▶ **THE PROBLEM**
Rewrite the material below, starting at the line containing "Given: Start Redeploy + reapply" and running through the end, with "Window" swapped for "View" and nothing else changed. Leave the pictures out of your answer.

(Source data)
════════

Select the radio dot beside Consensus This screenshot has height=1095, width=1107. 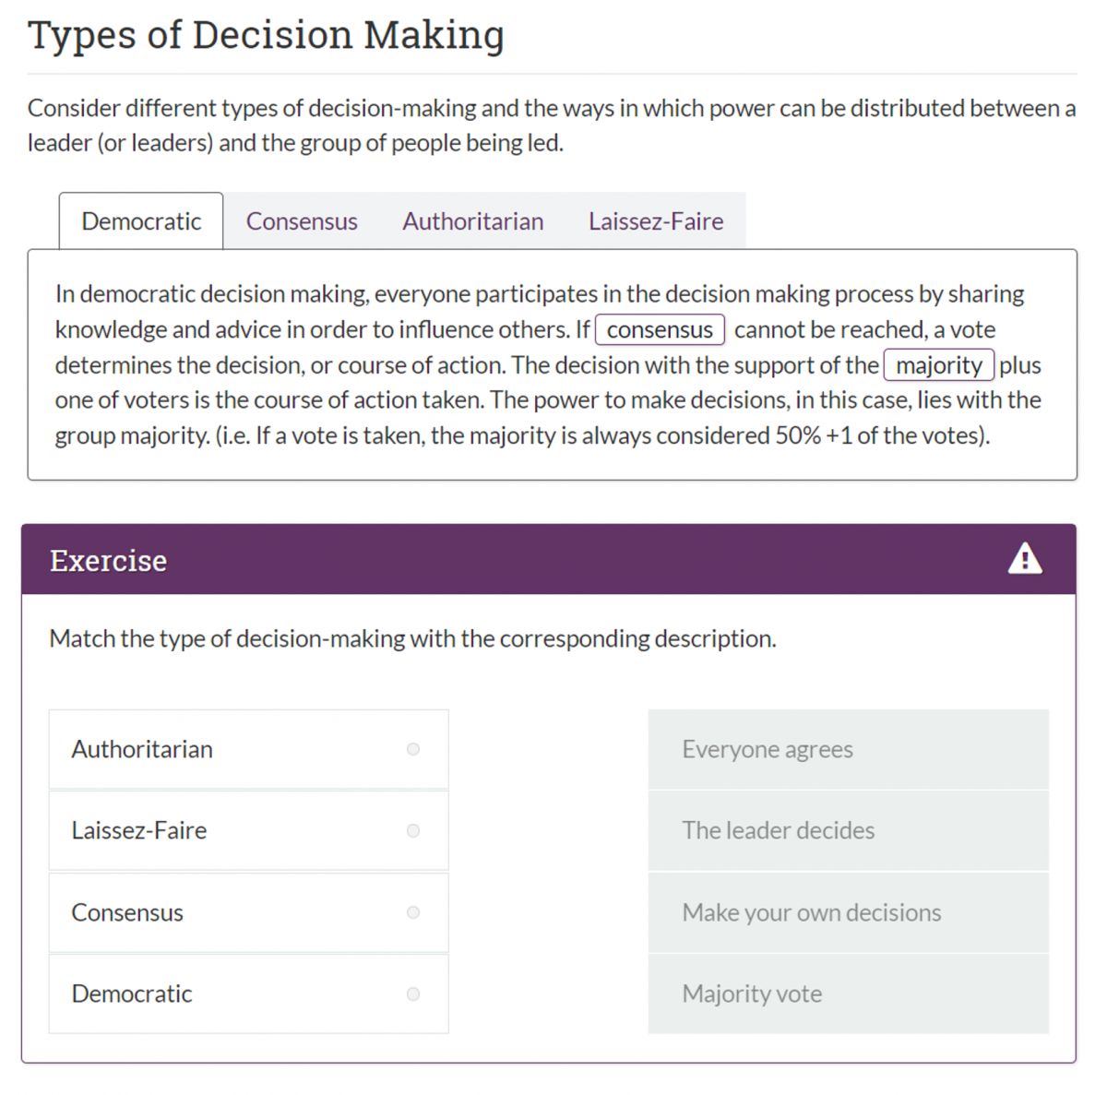[x=413, y=912]
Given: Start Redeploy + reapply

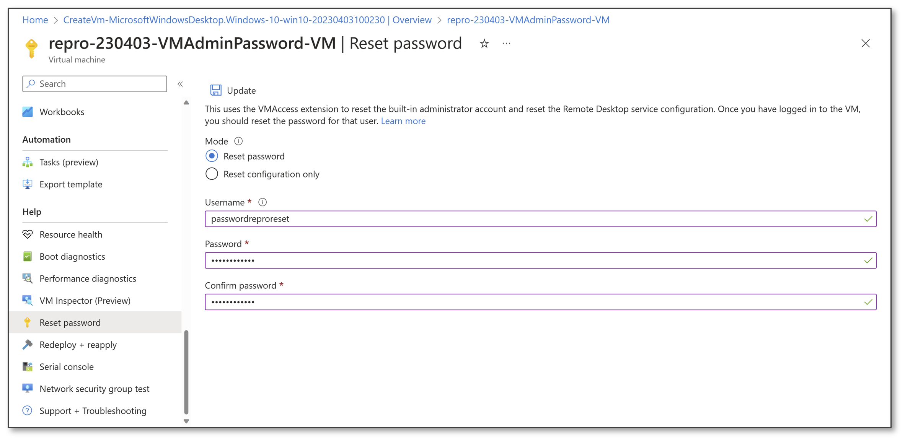Looking at the screenshot, I should [x=78, y=345].
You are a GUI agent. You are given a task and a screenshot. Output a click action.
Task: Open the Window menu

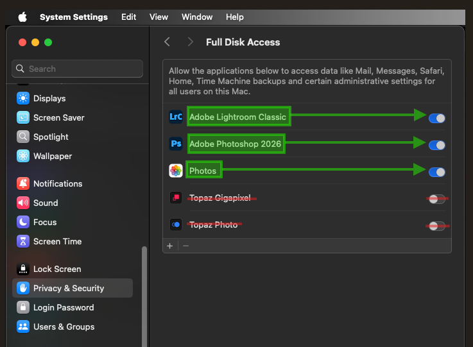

════════

▶ **CORRECT RESULT**
Given: Start Redeploy + reapply

Looking at the screenshot, I should [x=78, y=345].
You are a GUI agent. You are given a task and a screenshot. Output a click action.
Task: Open the View menu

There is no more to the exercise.